▶ **Texte à lire**:
Il y a un livre qui a tout dit.
Un livre ancien, presque un classique, – mais que, bizarrement, peu songent à évoquer.
Ce livre, paru en 1957, s’intitule Les Deux Corps du Roi.
Son auteur est un historien juif allemand, médiéviste, émigré aux États-Unis à la fin des années 1930, qui s’appelle Ernst Kantorowicz.
Et si je n’avais qu’un conseil à donner à Nicolas Sarkozy et à ceux qui, autour de lui, se soucient de son image et de l’image que, surtout, il donne de sa fonction, ce serait de se ruer, toutes affaires cessantes, sur ce grand livre, ce chef-d’œuvre d’histoire du Moyen Âge en même temps que de science politique contemporaine.
Car quelle est, au juste, la thèse de Kantorowicz ?
Grossièrement résumée, elle consiste à dire qu’un souverain, quel qu’il soit, n’a pas un corps mais deux.
Ou, plus exactement, qu’un homme, à l’instant très précis où il accède au pouvoir suprême, voit son corps propre, son être, se scinder littéralement en deux.
D’un côté un corps ordinaire, Kantorowicz dit profane, qui ressemble à tous les corps, qui a les mêmes désirs qu’eux, les mêmes emportements, les mêmes passions.
De l’autre un corps sacré, détaché du manège des autres corps, aussi impassible que l’autre est passionné, aussi muet que l’autre est loquace et capricieux – un corps, sinon mystique, du moins mystérieux, immatériel, invisible, dont il est dit, tantôt qu’il a pour membres ses sujets, tantôt qu’il est de la même étoffe que l’institution plus grande que lui et qu’il incarne.

▶ **Consigne 1**: Indiquez si chacune des affirmations suivantes concorde avec le texte, en répondant par oui ou par non et en citant mot pour mot les termes du texte qui en décident : (a) Le livre Les Deux Corps du Roi est paru en 1957. (b) Ernst Kantorowicz a émigré en Angleterre. (c) Selon la thèse présentée, le corps sacré du souverain est aussi passionné que son corps ordinaire.
▶ **Consigne 2**: Recopiez à l’identique le passage du texte qui commence à « Et si je n’avais » et se termine à « corps mais deux. ».

▶ **Données fournies**:
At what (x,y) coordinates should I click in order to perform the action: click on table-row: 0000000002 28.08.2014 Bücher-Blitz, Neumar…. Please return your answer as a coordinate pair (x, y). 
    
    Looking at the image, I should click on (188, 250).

==

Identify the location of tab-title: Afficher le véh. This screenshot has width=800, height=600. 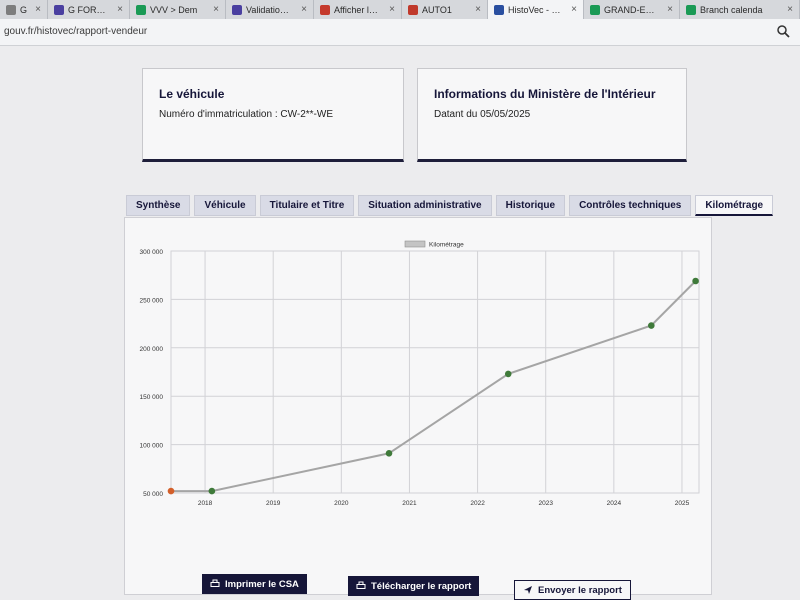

▶ **Réponse 1**:
(a) Oui : « Ce livre, paru en 1957, s’intitule Les Deux Corps du Roi. »
(b) Non : « émigré aux États-Unis à la fin des années 1930 »
(c) Non : « aussi impassible que l’autre est passionné »

▶ **Réponse 2**:
Et si je n’avais qu’un conseil à donner à Nicolas Sarkozy et à ceux qui, autour de lui, se soucient de son image et de l’image que, surtout, il donne de sa fonction, ce serait de se ruer, toutes affaires cessantes, sur ce grand livre, ce chef-d’œuvre d’histoire du Moyen Âge en même temps que de science politique contemporaine.
Car quelle est, au juste, la thèse de Kantorowicz ?
Grossièrement résumée, elle consiste à dire qu’un souverain, quel qu’il soit, n’a pas un corps mais deux.